→ **EXERCISE**
Pictures excluded, return the lines below from the first through the line holding "akoestisch plafondpaneel (35, 2282)".

• • •

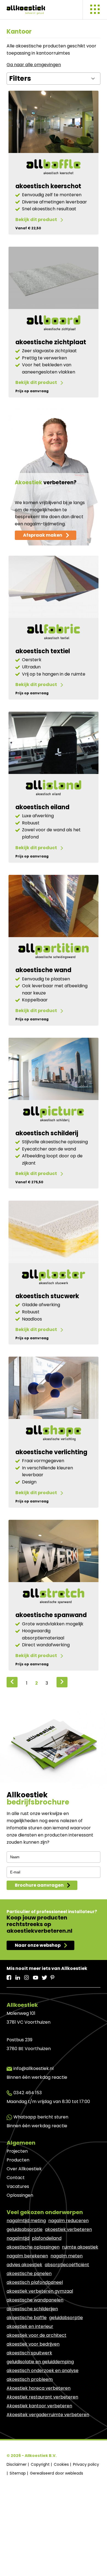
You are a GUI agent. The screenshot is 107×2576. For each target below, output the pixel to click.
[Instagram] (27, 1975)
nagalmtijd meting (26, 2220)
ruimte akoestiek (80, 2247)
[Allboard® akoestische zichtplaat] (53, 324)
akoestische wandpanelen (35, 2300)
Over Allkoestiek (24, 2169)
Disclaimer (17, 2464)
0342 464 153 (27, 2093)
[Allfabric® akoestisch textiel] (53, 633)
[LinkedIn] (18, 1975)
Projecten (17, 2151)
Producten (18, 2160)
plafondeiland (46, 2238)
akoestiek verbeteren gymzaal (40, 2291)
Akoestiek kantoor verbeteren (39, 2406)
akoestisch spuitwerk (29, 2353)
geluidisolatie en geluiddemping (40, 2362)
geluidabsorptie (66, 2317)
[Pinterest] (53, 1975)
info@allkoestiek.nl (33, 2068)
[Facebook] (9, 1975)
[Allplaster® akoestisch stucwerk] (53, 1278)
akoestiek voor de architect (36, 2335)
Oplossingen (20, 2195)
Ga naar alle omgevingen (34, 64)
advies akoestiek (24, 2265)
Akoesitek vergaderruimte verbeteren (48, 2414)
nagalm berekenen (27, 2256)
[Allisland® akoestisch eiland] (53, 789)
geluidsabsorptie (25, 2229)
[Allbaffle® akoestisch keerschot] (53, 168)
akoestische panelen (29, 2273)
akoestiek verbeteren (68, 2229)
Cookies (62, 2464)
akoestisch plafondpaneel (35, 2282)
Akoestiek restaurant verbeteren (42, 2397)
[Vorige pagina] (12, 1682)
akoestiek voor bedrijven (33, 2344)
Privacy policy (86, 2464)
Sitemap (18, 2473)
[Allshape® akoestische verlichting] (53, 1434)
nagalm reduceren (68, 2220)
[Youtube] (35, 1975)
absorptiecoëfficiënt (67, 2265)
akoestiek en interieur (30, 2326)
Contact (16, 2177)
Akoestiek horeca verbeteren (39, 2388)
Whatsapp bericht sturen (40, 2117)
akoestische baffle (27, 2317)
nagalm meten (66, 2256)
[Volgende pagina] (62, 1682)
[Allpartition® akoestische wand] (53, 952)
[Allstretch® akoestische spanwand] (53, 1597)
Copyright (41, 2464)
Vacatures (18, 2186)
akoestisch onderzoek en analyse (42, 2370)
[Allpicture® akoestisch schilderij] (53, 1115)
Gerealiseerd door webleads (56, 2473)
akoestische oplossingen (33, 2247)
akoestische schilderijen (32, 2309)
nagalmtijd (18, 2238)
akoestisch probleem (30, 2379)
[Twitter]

• • •

→ **RESPONSE**
You are a GUI agent. The screenshot is 107×2576. For each target below, output the pixel to click.
[Instagram] (27, 1975)
nagalmtijd meting (26, 2220)
ruimte akoestiek (80, 2247)
[Allboard® akoestische zichtplaat] (53, 324)
akoestische wandpanelen (35, 2300)
Over Allkoestiek (24, 2169)
Disclaimer (17, 2464)
0342 464 153 (27, 2093)
[Allfabric® akoestisch textiel] (53, 633)
[LinkedIn] (18, 1975)
Projecten (17, 2151)
Producten (18, 2160)
plafondeiland (46, 2238)
akoestiek verbeteren gymzaal (40, 2291)
Akoestiek kantoor verbeteren (39, 2406)
akoestisch spuitwerk (29, 2353)
geluidisolatie en geluiddemping (40, 2362)
geluidabsorptie (66, 2317)
[Pinterest] (53, 1975)
info@allkoestiek.nl (33, 2068)
[Facebook] (9, 1975)
[Allplaster® akoestisch stucwerk] (53, 1278)
akoestiek voor de architect (36, 2335)
Oplossingen (20, 2195)
Ga naar alle omgevingen (34, 64)
advies akoestiek (24, 2265)
Akoesitek vergaderruimte verbeteren (48, 2414)
nagalm berekenen (27, 2256)
[Allisland® akoestisch eiland] (53, 789)
geluidsabsorptie (25, 2229)
[Allbaffle® akoestisch keerschot] (53, 168)
akoestische panelen (29, 2273)
akoestiek verbeteren (68, 2229)
Cookies (62, 2464)
akoestisch plafondpaneel (35, 2282)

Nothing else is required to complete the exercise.